The fights, once again choreographed by Cyril, very much have a late 80’s, early 90’s Jackie Chan style about them. It’s both playful and painful to watch, as stuntmen bounce off of a bunch of things, and sometimes a few things in the same fall. The fight versus the police officers is the best yet, and Cyril keeps showing everyone that he needs to have more films of his own!  David Belle’s parkour suffers a bit, as some of the stunts are camera trickery and special effects, but enough of it is real so it didn’t bother me much. It just didn’t seem necessary as David Belle’s running is enough of a special effect.

As an aside, I don’t care what the story calls for, in no way does Cyril Rafaelli look that female from behind during the club scenes at the beginning. It’s just wrong. That whole scene is ten pounds of wrong.

(On a scale of 1-10, 10 being the best)

CHOREOGRAPHY: (8) Cyril Raeffelli channels Jackie Chan-style fight choreography in some scenes, but is able to pull it off, playfulness intact.

STUNTWORK: (9) The stunt men put their work in here, falling a lot and bouncing off of various pieces of walls and furniture, and the parkour chase scenes are great as well.

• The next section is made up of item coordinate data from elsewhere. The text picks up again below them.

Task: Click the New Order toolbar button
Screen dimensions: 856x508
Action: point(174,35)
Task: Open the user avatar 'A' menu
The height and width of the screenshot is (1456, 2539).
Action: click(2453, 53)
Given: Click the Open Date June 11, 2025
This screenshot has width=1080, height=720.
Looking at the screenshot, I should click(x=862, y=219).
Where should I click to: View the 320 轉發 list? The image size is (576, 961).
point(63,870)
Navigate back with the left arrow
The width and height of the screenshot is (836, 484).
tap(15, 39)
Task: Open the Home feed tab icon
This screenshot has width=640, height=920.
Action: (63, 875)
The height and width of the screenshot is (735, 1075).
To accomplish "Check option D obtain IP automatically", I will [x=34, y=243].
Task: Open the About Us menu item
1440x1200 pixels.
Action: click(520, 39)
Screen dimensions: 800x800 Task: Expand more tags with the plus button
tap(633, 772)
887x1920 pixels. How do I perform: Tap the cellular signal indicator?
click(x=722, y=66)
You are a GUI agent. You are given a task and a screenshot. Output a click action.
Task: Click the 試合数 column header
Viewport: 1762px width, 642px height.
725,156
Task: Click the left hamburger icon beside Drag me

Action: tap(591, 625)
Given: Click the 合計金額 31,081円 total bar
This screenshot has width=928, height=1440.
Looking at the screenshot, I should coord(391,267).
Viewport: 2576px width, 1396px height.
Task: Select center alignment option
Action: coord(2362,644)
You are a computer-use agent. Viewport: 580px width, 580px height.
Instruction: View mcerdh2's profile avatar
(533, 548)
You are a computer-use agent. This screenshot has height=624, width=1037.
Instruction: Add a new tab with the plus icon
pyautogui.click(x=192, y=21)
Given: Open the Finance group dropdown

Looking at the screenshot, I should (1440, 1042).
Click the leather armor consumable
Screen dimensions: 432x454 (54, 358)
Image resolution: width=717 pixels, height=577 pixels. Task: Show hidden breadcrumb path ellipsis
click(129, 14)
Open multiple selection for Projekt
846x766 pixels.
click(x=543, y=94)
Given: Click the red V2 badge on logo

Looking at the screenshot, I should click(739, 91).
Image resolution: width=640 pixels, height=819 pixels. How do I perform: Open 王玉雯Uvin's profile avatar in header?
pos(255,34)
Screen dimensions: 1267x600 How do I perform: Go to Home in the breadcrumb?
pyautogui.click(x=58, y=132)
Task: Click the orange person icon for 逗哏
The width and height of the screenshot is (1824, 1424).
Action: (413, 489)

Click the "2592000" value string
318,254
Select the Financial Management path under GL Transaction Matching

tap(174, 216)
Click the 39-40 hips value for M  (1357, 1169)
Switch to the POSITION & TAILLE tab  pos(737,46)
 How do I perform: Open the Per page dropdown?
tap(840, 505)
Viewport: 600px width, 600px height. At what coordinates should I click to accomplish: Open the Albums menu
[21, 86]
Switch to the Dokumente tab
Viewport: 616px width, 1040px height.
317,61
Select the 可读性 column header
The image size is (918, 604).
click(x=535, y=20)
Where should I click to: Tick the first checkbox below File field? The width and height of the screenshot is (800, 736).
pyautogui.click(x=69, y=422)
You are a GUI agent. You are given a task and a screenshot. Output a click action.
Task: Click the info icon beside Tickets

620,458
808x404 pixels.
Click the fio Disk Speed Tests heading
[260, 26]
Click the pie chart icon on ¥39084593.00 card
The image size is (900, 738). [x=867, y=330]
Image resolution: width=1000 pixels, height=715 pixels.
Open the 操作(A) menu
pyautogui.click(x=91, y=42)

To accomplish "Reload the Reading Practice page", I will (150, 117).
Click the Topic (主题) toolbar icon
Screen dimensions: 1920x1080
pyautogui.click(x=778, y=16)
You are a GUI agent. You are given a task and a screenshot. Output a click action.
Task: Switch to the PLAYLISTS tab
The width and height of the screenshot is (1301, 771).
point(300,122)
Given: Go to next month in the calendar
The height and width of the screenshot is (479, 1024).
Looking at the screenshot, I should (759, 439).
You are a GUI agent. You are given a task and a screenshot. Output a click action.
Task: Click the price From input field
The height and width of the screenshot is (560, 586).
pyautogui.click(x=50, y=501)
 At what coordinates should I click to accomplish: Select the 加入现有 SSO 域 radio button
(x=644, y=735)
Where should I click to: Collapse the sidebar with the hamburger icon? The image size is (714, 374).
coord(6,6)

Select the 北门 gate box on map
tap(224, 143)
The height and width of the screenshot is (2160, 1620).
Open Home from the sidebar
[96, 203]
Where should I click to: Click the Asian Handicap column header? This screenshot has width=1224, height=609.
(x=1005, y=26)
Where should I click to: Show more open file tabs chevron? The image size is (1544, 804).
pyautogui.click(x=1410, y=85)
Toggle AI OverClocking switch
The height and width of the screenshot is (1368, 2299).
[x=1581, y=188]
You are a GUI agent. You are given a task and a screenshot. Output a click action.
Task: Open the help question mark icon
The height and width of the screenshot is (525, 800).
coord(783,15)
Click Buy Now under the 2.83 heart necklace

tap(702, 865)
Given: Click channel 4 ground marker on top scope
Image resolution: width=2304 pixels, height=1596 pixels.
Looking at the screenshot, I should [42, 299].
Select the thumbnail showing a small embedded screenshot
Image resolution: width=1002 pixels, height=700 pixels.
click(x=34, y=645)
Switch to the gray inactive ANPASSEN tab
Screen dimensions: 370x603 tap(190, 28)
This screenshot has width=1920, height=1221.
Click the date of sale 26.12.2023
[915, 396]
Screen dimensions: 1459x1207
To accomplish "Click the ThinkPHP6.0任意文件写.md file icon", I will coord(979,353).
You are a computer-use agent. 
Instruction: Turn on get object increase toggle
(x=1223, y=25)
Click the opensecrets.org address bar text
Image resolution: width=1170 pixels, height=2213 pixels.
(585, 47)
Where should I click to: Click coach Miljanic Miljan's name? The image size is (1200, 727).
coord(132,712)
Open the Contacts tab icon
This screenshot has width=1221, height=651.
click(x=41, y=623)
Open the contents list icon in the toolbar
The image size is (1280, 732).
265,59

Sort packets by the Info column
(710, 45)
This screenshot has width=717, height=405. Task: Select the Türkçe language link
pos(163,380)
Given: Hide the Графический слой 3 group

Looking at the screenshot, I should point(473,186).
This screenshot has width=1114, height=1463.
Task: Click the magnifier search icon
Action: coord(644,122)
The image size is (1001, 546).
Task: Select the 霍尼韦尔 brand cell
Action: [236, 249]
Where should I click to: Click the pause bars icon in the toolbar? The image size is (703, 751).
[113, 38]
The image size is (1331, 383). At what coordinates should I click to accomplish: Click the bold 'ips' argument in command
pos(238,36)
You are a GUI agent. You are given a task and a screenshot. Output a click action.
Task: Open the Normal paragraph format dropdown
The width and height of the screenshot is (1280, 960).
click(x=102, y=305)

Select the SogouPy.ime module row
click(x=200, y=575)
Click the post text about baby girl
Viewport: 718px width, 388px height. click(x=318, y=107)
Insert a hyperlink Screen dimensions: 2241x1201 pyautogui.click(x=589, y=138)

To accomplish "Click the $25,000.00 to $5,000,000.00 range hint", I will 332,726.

STAR POWER (7): Neither Cyril Raeffelli nor David Belle’s careers have taken off as much as it would’ve been expected, which is disappointing. Elodie Yung appears to be getting more roles, and will star as Jinx in GI Joe: Retaliation next year.

FINAL GRADE: (8) District 13 Ultimatum is a worthy follow-up to the surprise hit District B13, and parkour and martial arts has never looked better.

NEXT: Jang Dong Gun, Kate Bosworth and Geoffrey Rush take on Ti Lung in The Warrior’s Way!


  1. Hello, Michael–your site was recommended to us by PJ Italiano. She sent all of us a memo telling us to check your site out. Great stuff man.


  2. Not bad, but it was spoiled with too many unnecessarily quick cuts and wrong shooting angles. For example, when Cyril jumps over stairwell there’s 5 or 6 cuts in less then a second. It looks awful. Epileptics, please do not watch it, or U will die.


  3. I watched it over Netflix. I liked Elodie Yung’s performance and look in this film. She is cold-blooded. The two action heros are ok but the acting and the moves are not as exciting as in the first film.